2階建て電車の「バルーン」を始めとした旧型車両に代わる新しい主力車両として導入が実施された、チャールズ・ロバーツ(Charles Roberts)製の電車。全長50 ft (15,000 mm)、全幅8 ft (2,400 mm)は、製造当時のイギリスにおける1階建てボギー車の中で最大の大きさだった[5][1][6][7]。
制御装置には「可変自動多段式制動装置・加速制御(Variable Automatic Multinotch Braking and Acceleration Control)」を名前の由来とした「ヴァンバック(VAMBAC)」が用いられた。

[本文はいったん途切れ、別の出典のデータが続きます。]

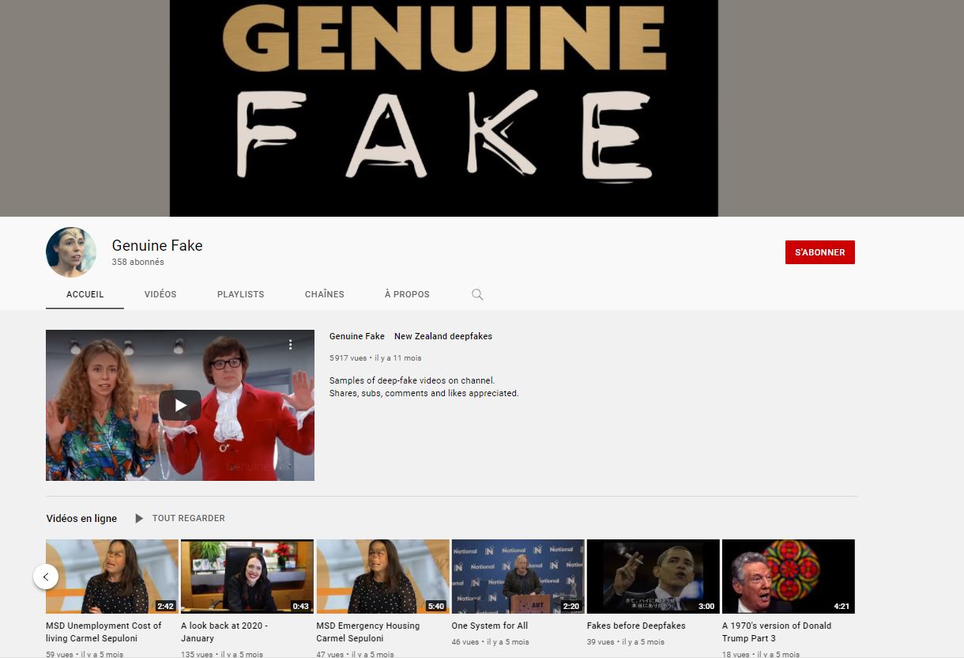This screenshot has height=658, width=964.
Task: Switch to the VIDÉOS tab
Action: pyautogui.click(x=160, y=294)
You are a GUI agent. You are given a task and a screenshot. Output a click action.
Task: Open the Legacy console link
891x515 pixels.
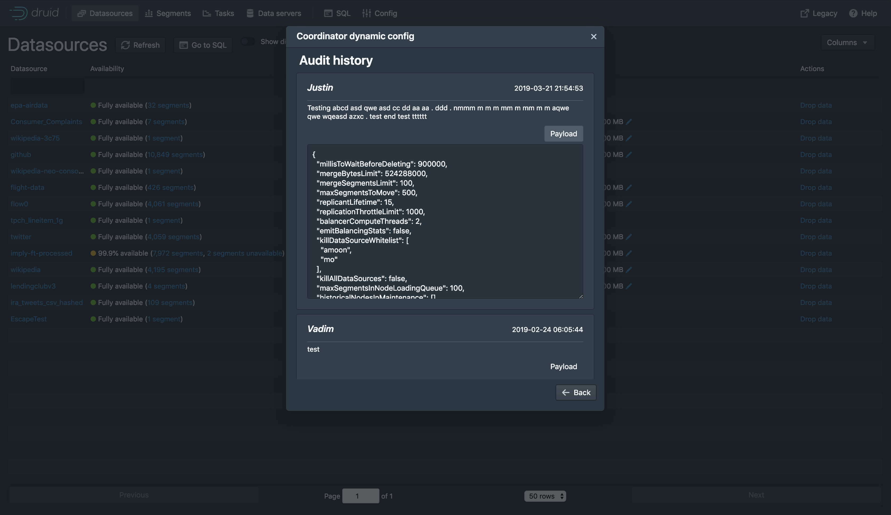[x=819, y=13]

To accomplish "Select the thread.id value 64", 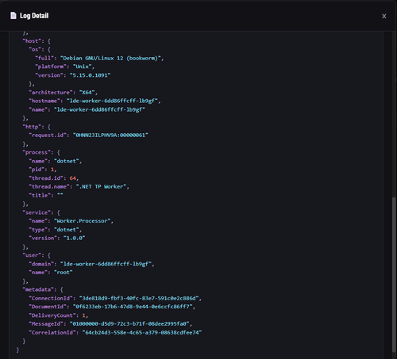I will tap(73, 178).
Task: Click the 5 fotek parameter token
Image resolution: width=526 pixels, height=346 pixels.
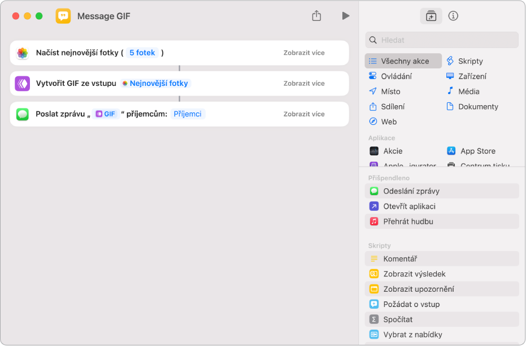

これはアメリカ合衆国で開発されたPCCカーの技術に影響を受けたもので多段式の抵抗制御装置で、従来の車両と比べスムーズな加減速が可能となった[注釈 1]。また、2基の主電動機を搭載した台車にはPCCカーと同様に輪軸にゴムを挟んだ弾性車輪が用いられており、乗り心地の向上が図られた[5][1][2][9][10]。
愛称について、路面電車の従業員からは「スピーブ(Spivs)」と呼ばれていたが、エリザベス2世の戴冠にちなんだ「コロネーション」が後年の主流となった[1][2]。